Professional Psychology: Research and Practice
- Discipline: Psychology
- Language: English
- Edited by: Susan J. Simonian

Publication details
- Former name: Professional Psychology
- History: 1970–present
- Publisher: American Psychological Association (United States)
- Frequency: Bimonthly
- Impact factor: 1.5 (2024)

Standard abbreviations
- ISO 4: Prof. Psychol.: Res. Pract.
- NLM: Prof Psychol Res Pr

Indexing
- ISSN: 0735-7028 (print) 1939-1323 (web)

Links
- Journal homepage;

= Professional Psychology: Research and Practice =

The Professional Psychology: Research and Practice is a peer-reviewed, English language journal published six times per year by the American Psychological Association (APA). The journal "publishes articles on the application of psychology, including the scientific underpinnings of the profession of psychology. All articles for this journal should have clearly stated implications for practicing psychologists". The editor-in-chief is Susan J. Simonian.

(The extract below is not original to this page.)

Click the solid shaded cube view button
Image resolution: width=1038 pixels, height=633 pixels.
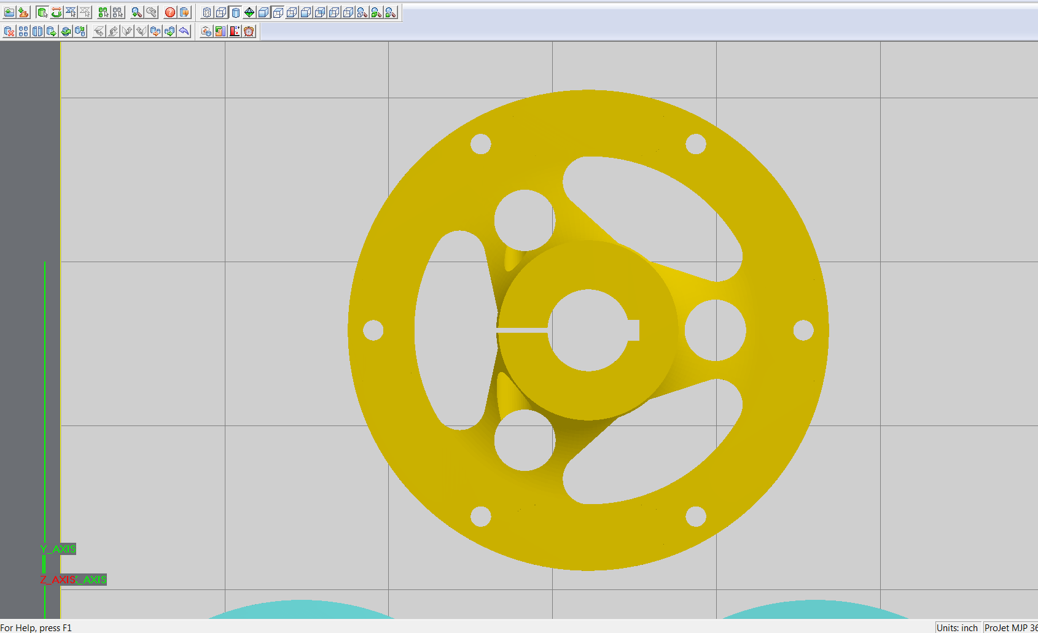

First published in 1970, as Professional Psychology, the name of the journal was extended to Professional Psychology: Research and Practice in 1983.

The journal has implemented the Transparency and Openness Promotion (TOP) Guidelines. The TOP Guidelines provide structure to research planning and reporting and aim to make research more transparent, accessible, and reproducible.

== Abstracting and indexing ==
According to the Journal Citation Reports, the journal has a 2024 impact factor of 1.5.